# Gas refrigerators?



## nu2solar

We are going off grid and using all gas appliances. Anyone have experince with Diamond gas refrigerator?

They are the only ones I can find that make a smaller stainless steel refrigerator. I wanted that b/c I am getting the 24" premier gas stove.

Lisa


----------



## texican

Link?


----------



## greg273

nu2solar said:


> We are going off grid and using all gas appliances. Anyone have experince with Diamond gas refrigerator?
> 
> They are the only ones I can find that make a smaller stainless steel refrigerator. I wanted that b/c I am getting the 24" premier gas stove.
> 
> Lisa



I briefly considered getting a propane frigde, but then decided I'd be money ahead by getting another solar panel and a small sized efficient regular fridge.


----------



## nu2solar

texica

The web site I was looking for the Diamond refrigerator is www.warehouseappliance.com

Thanks for any help


----------



## WisJim

We decided long ago that it was cheaper in the long run to get PVs and a SunFrost super efficient refrigerator than to pay for lp or propane for a gas refrigerator, and therefore replaced our Servel gas refrig back around 1985 or so, even though at the time PVs were much more expensive than they are today. The PVs and the Sunfrost are all still working fine.


----------



## texican

Agree with the others.... pv powered fridges probably are smarter in the long run... otherwise you're tied to propane deliveries. With solar, you control your own fate.

I went with propane, cause I have free natural gas. 

Absorption fridges are a lot slower to cool things down than regular fridges... forget about having ice and ice cream at the same time...

I don't know if dc powered super efficients have the same troubles or not...


----------



## Helena

Yes.. agree also. But remember the cost of LP gas isn't cheap either..now a days !!


----------



## WisJim

Our SunFrost keeps ice cream, frozen fruit, meat, ice cubes, etc., frozen fine. But we have enough pvs and wind power that we have 2 chest freezers too.

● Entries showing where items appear
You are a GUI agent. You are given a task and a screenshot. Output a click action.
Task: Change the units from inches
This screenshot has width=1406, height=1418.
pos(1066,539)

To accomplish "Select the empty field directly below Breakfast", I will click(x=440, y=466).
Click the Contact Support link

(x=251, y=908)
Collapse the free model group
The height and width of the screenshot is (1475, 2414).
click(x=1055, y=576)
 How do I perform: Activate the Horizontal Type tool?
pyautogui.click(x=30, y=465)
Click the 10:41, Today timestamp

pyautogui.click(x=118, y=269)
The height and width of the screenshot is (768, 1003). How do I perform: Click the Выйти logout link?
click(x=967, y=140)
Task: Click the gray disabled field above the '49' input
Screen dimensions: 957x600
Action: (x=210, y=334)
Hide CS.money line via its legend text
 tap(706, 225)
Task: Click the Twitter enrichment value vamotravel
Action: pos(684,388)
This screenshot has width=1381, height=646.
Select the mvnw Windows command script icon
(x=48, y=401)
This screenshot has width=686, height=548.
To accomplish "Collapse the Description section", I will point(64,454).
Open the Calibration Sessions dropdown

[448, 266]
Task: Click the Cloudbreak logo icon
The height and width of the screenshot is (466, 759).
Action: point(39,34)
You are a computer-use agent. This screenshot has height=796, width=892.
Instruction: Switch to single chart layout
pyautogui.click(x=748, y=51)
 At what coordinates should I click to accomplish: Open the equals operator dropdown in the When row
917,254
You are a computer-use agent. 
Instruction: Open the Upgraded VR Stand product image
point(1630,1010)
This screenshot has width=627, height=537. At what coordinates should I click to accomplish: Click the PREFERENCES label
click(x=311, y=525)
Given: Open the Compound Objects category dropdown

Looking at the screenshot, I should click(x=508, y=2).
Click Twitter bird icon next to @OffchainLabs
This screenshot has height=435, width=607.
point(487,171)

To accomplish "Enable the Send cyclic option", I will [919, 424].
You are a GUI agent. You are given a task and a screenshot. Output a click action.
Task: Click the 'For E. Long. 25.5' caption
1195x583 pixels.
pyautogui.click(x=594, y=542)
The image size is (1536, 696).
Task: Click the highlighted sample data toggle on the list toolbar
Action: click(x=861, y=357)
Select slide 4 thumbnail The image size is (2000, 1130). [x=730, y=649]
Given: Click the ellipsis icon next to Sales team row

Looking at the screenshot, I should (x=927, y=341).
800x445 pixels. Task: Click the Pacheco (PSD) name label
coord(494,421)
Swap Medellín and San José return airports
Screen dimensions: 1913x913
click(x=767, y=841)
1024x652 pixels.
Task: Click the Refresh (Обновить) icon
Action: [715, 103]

● THE TASKS
1 - According to the gas refrigerator thread, why did texican choose propane?
2 - Write the next part of the gas refrigerator thread, picking up after its last post.

● REPLIES
1 - Because texican has free natural gas.

2 -
----------



## michiganfarmer

My cousin works for an electric comapny. He says that in the next couple years Michigans electric costs are going to triple. I use about 800 kwh per month, and pay around $70 pe rmonth. I suggested to my wife that if our electric bill gets over $200, we are going to turn our electric off.

I have talked to my mother about the ice boxes her family used before the 1960s. SHe said it only used a block of ice per week. 

I have thought about building one, building an ice house, and making ice outside all winter to use during the summer.


----------



## WisJim

There have been some good ideas and experiments with making the icehouse next to the living space, freezing ice in it, in place, and using that ice to cool food all summer, without having to move the ice. The old "New Shelter" magazine from Rodale press back in the 1970s or 80s had a series of articles about low energy use refrigeration, including that kind of ice house. I remember when my grandparents quit cutting ice and converted their ice house to a wood shed, which is also now gone. And my wife remembers the iceman delivering ice in town every couple of days. (And neither of us are 60 yet)


----------



## Charleen

I used to have a Servel gas fridge. It was from the 1940's. I don't know where it originated but my grandmother used it from approx 1969-1985, then I used it from 1985-93. Then Servel offered a $100 rebate to recall their fridges due to carbon monoxide problems. This was before I began homesteading and knew what a gem I had. I succumbed and got my $100 but I'm kicking myself now.

I recall that there was a socket for a light bulb inside, but we didn't insert one, so it was never plugged into an electrical outlet. We never and I mean NEVER had any issues with it in all those years. It was hooked to the natural gas line utility.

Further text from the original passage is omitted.